* **Problem description**: Only the lines from the start of the data to the line containing "Given: Select the Order# cell containing 11", both included, should be output, exactly and without pictures.

* **Collected data**:
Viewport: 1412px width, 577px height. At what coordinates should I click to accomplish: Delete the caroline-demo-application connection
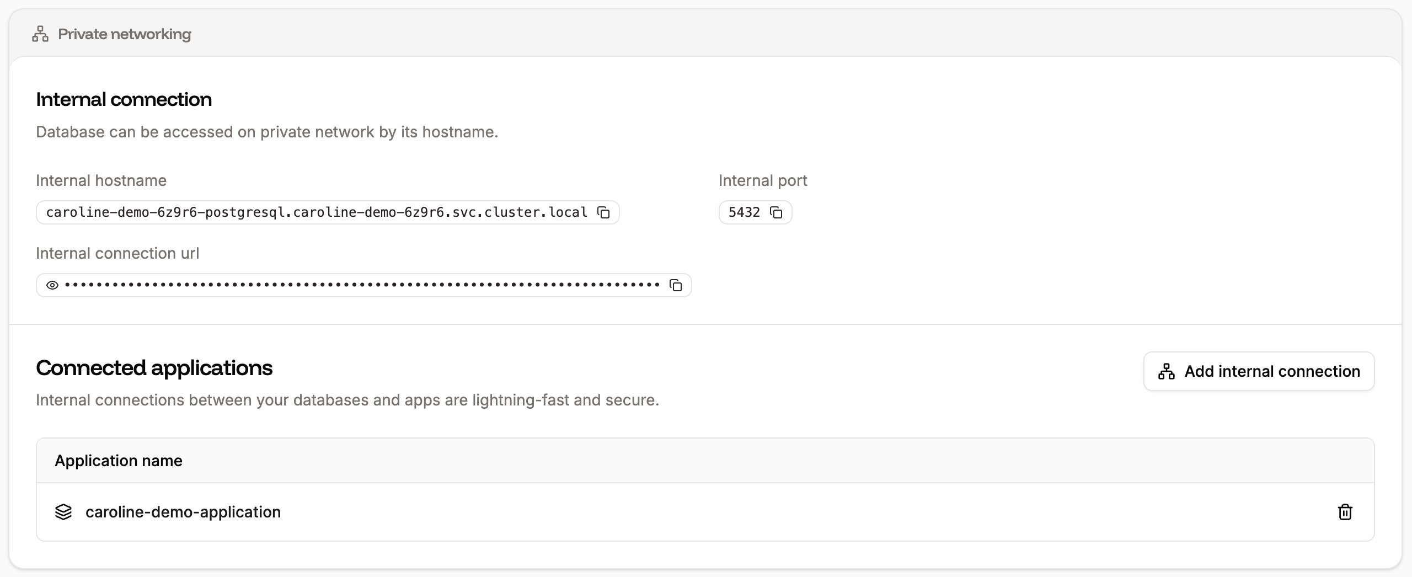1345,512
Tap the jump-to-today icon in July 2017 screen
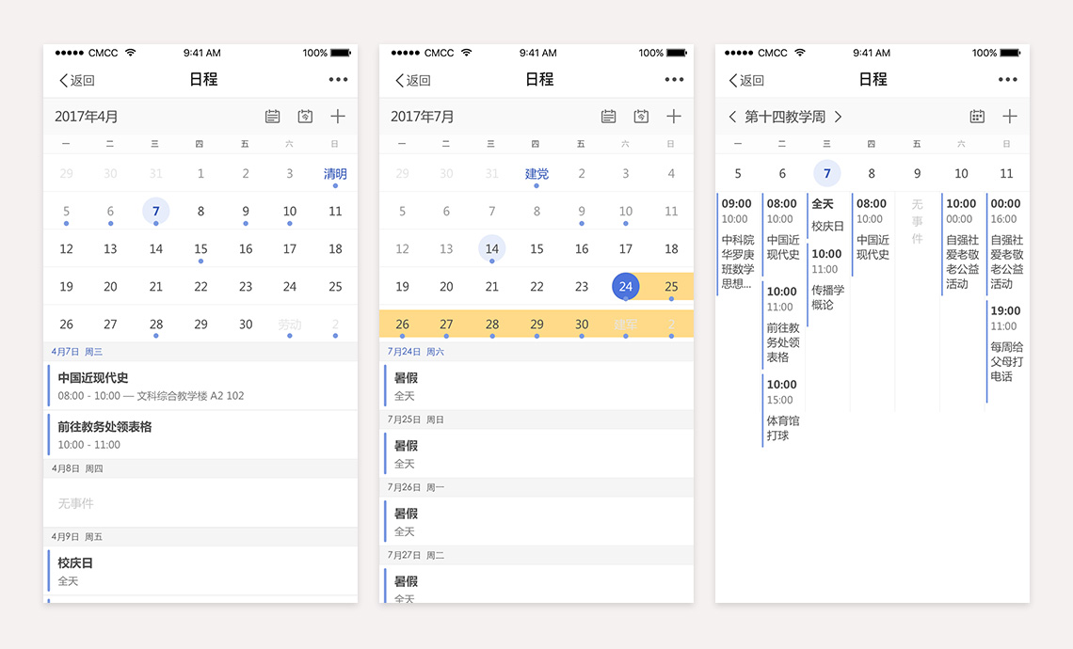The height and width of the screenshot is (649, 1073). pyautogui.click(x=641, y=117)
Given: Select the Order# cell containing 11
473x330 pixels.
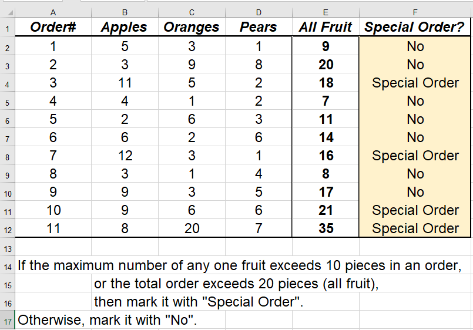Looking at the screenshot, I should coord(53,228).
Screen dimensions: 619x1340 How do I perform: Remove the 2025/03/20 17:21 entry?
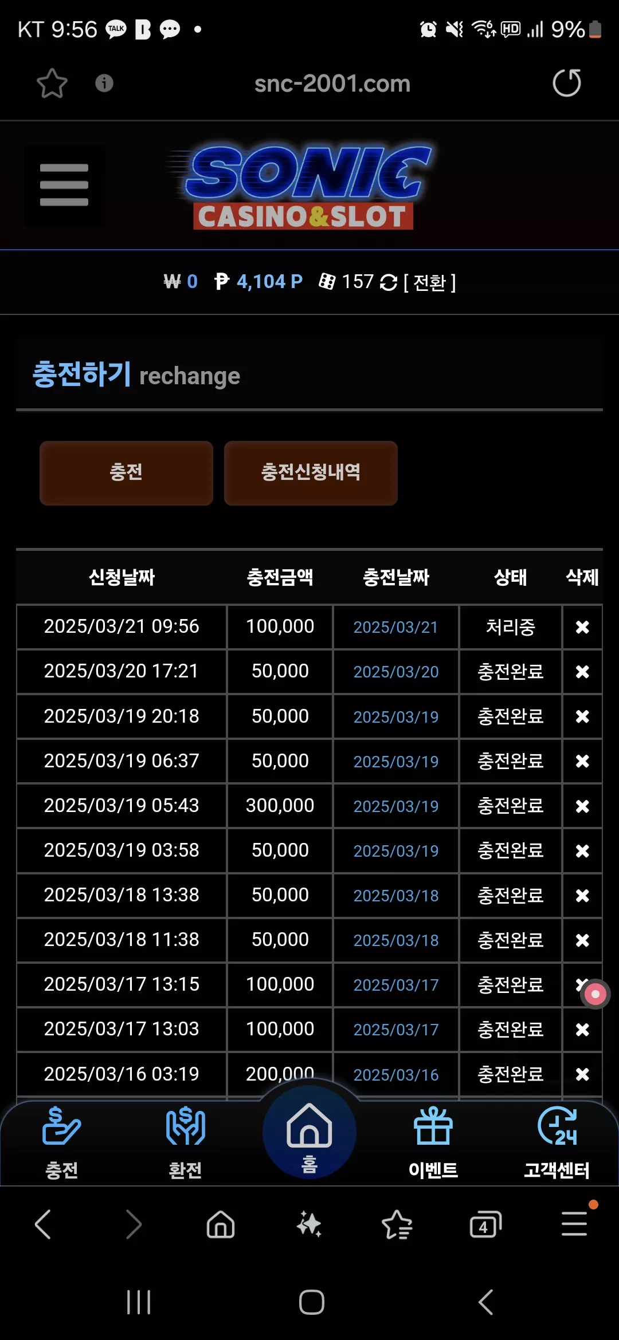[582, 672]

* **Answer to the problem**:
Viewport: 1412px width, 577px height. At what coordinates should I click to accomplish: Delete the caroline-demo-application connection
1345,512
Tap the jump-to-today icon in July 2017 screen
The height and width of the screenshot is (649, 1073). pyautogui.click(x=641, y=117)
Given: Select the Order# cell containing 11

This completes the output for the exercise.